Ce livre, j'avais lu les commentaires des lecteurs et je me réservais de le lire tranquillement, quand j'en aurais le temps et serais sûr de ne pas être dérangé. Mais je ne m'attendais pas à ce coup de poing, à cette émotion, cette tension qui me rappelait la lecture des Bienveillantes, à ma gorge nouée souvent ; et en même temps à ce bonheur de lire.
Je suis généralement un lecteur rapide, mais là j'ai vécu plus de dix heures avec Brodeck, dix heures pleines, pratiquement sans interruption, sans même manger, relisant une phrase, une autre, reprenant le récit, revenant sur un passage que je voulais retrouver.

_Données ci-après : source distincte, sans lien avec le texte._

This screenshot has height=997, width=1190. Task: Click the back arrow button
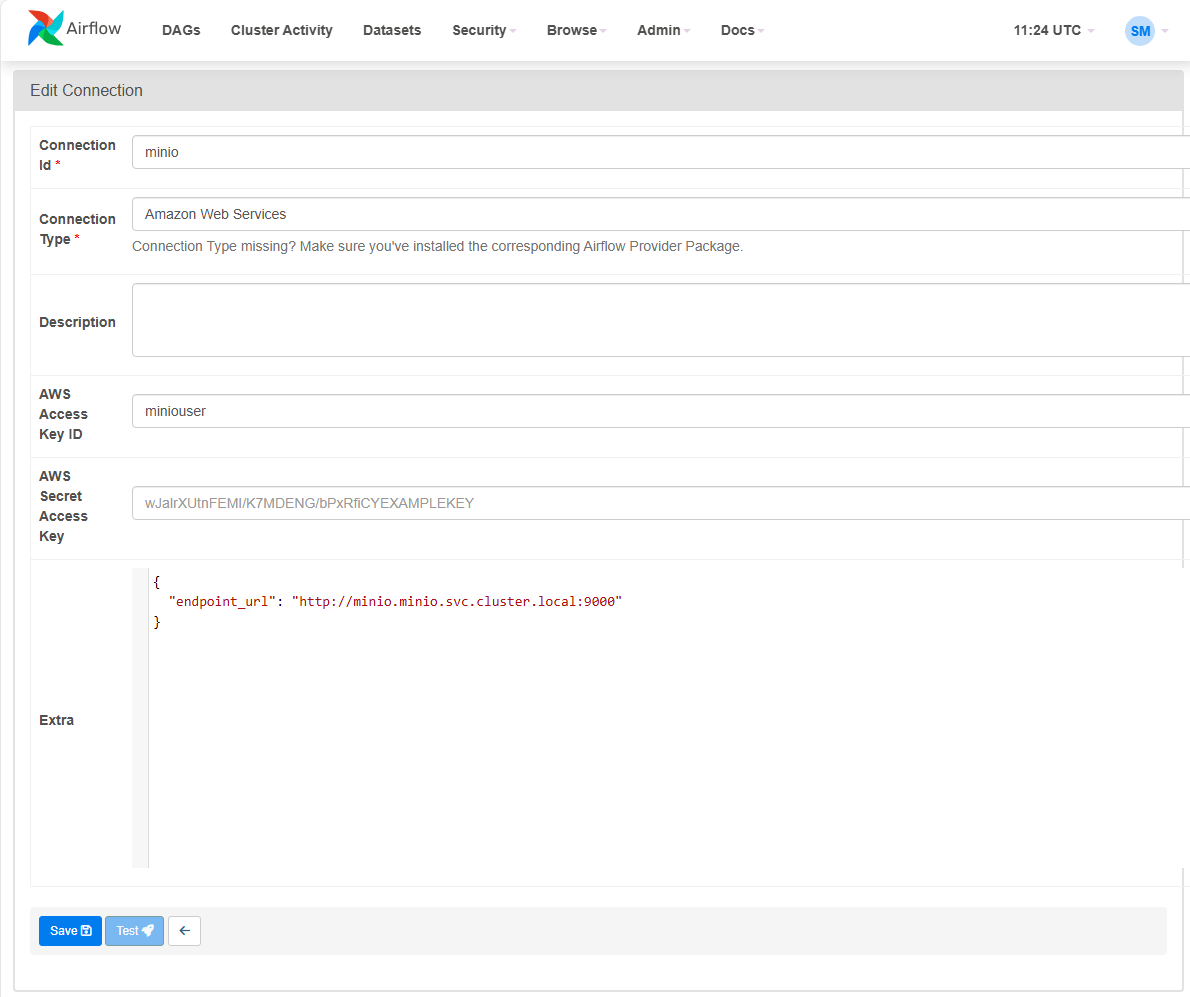[184, 931]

Le sujet, je n'en parlerai pas, d'autres - nombreux - l'ont fait ici même avant moi. La façon dont Philippe Claudel l'aborde, le "traite", suffirait à elle seule à faire de ce livre un très grand livre. Mais la langue est si belle, si pure, si achevée sous une apparente simplicité que j'en ai savouré chaque phrase, chaque page.
Un critique littéraire écrivait il y a quelques mois que les parents et les enseignants qui voudraient convaincre leurs grands enfants ou leurs élèves du bonheur que peut procurer la lecture d'un roman devaient leur conseiller la lecture de celui-ci. Il avait raison : le Rapport de Brodeck est une formidable leçon, à la fois de français, d'humanité et - aussi - d'histoire.